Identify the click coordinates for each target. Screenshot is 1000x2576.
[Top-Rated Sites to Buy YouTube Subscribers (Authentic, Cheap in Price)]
===
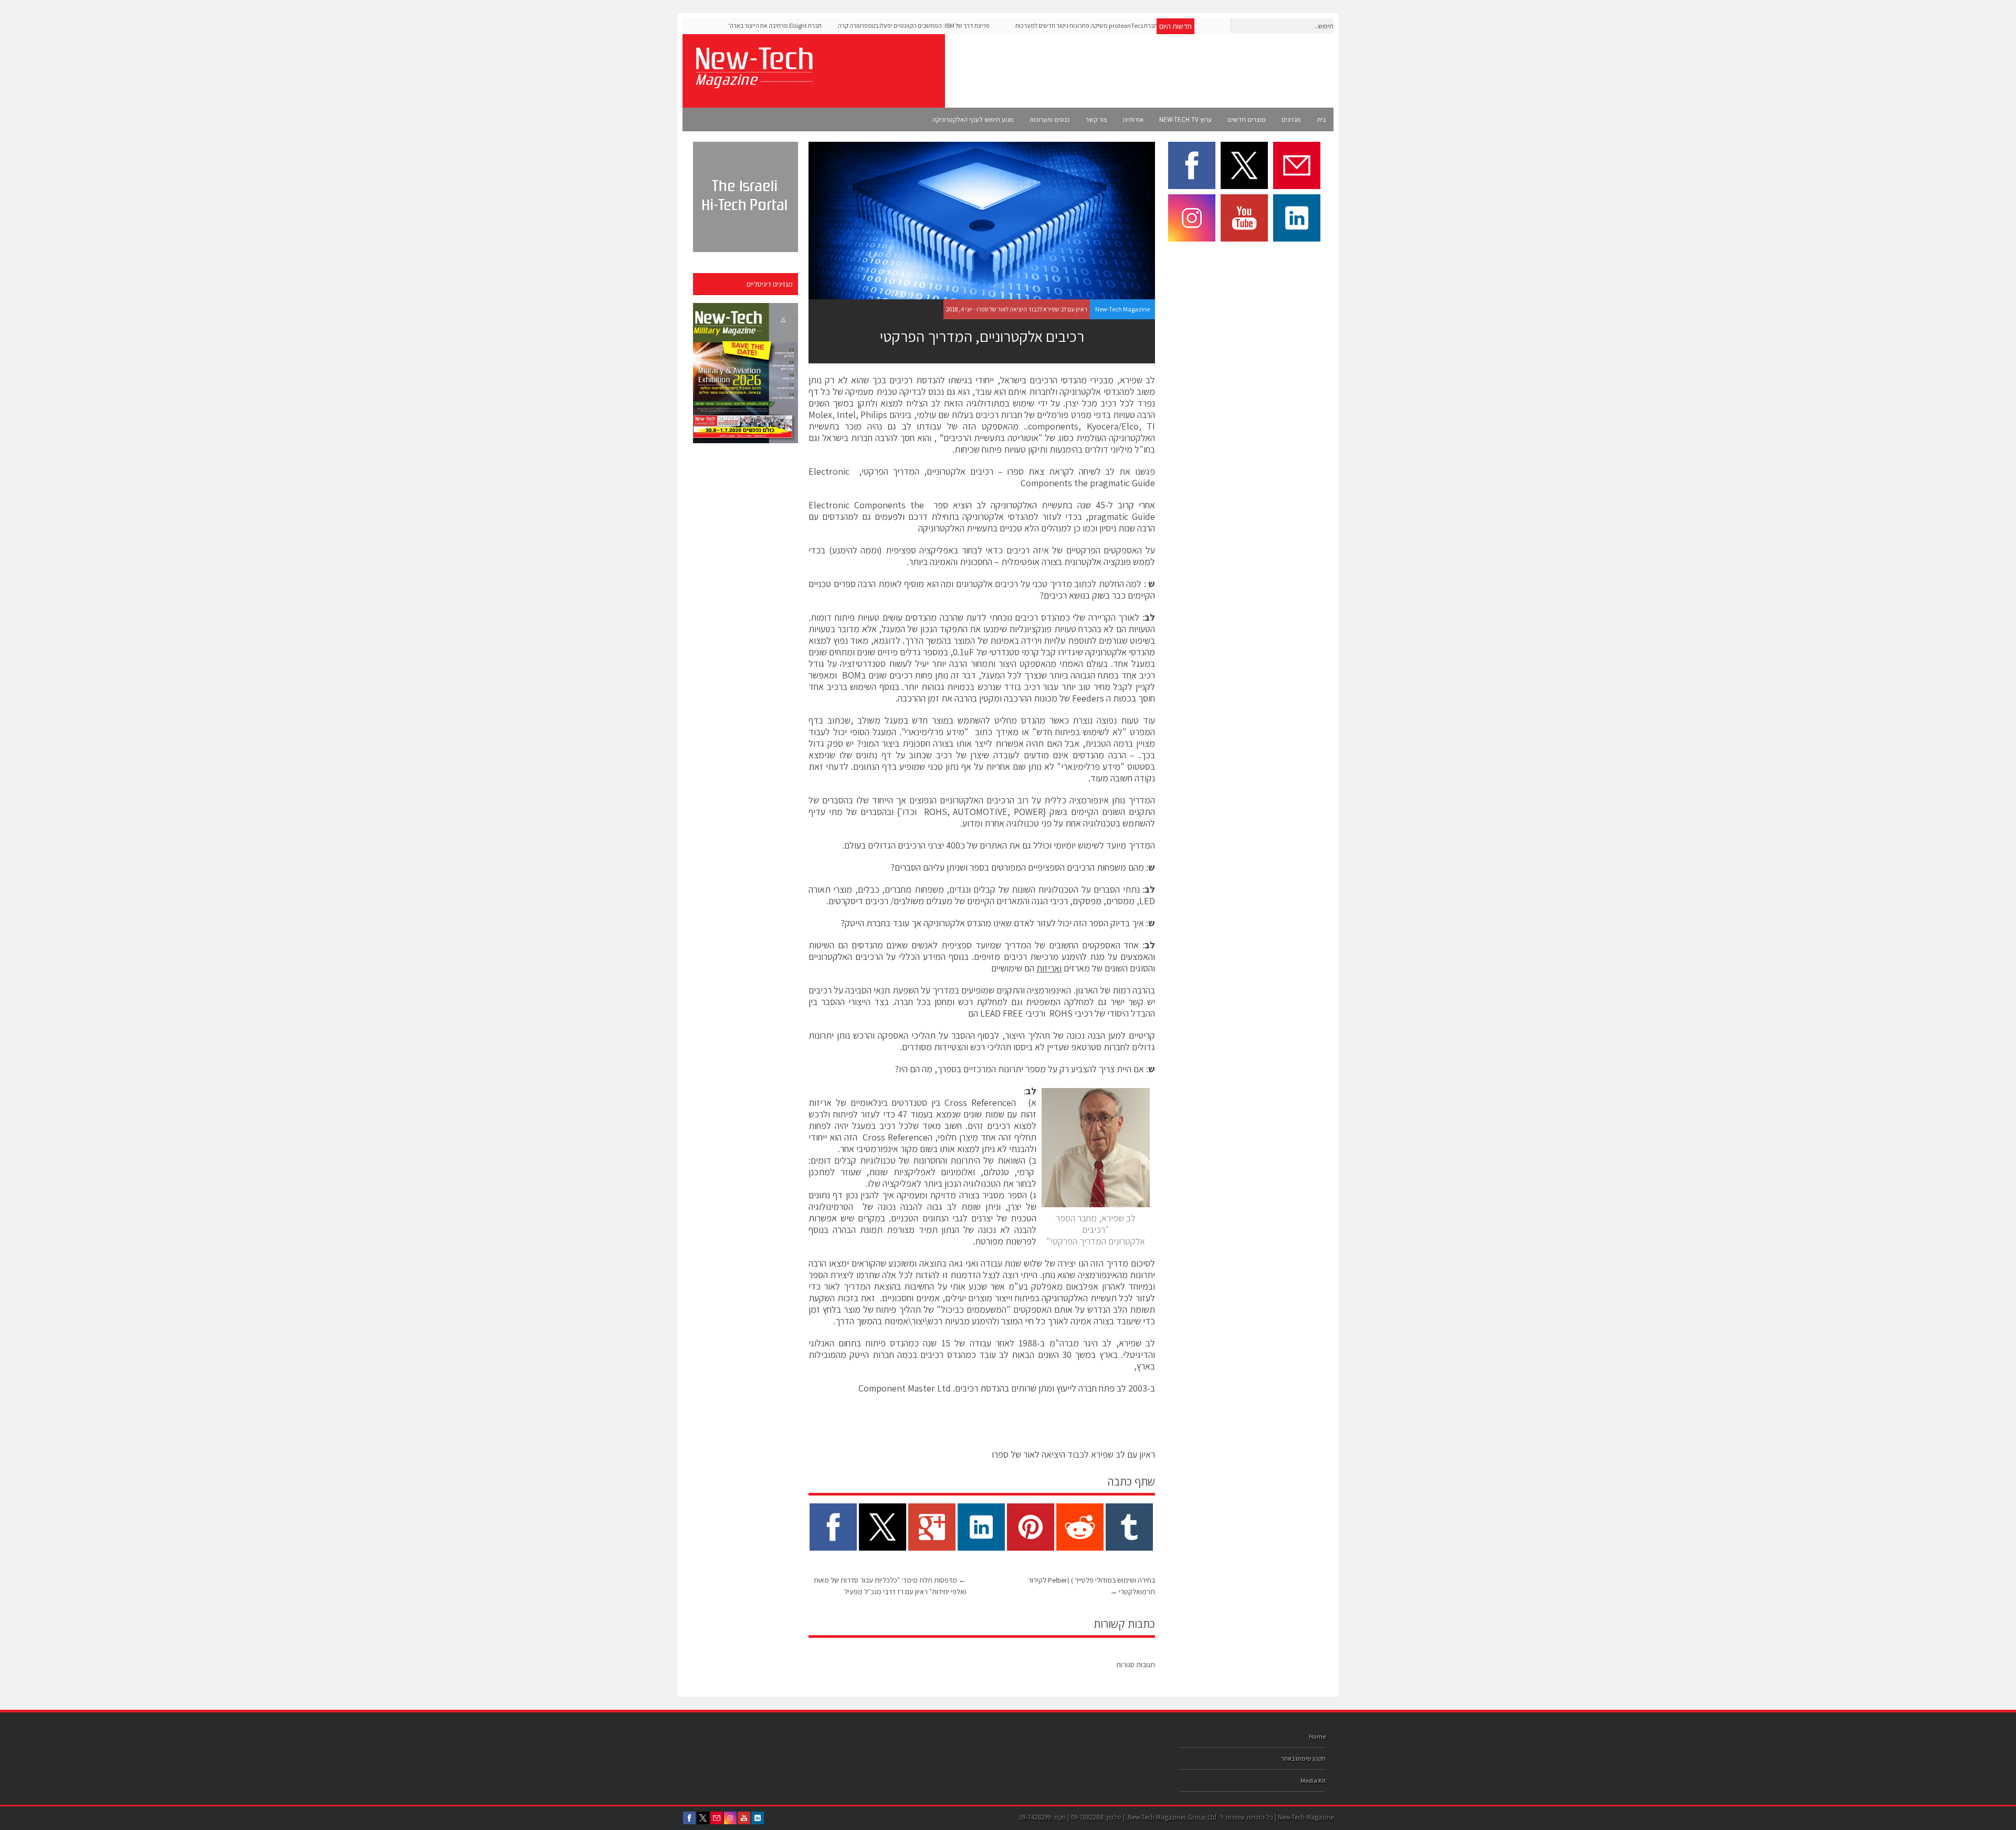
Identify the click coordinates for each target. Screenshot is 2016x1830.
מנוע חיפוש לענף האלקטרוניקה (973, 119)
===
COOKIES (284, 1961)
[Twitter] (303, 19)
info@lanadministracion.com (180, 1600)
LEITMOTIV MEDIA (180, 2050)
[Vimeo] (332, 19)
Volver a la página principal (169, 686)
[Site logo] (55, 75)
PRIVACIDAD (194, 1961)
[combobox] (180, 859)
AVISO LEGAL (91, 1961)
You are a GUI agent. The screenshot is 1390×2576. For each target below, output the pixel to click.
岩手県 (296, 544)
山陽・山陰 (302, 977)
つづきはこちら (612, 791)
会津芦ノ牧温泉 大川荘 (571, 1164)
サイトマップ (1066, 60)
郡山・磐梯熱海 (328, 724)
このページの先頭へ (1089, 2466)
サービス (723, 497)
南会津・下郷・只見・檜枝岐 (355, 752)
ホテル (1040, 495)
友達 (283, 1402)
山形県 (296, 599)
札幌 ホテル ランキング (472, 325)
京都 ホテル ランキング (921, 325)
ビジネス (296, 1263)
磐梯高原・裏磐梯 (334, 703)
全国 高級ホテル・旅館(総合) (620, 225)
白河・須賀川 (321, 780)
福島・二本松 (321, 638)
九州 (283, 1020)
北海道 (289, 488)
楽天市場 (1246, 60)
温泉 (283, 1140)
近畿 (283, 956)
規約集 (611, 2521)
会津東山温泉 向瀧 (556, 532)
===
Your instructions:
Lines with the word "Identify": how many appear in the data? State only the number.

Task output:
2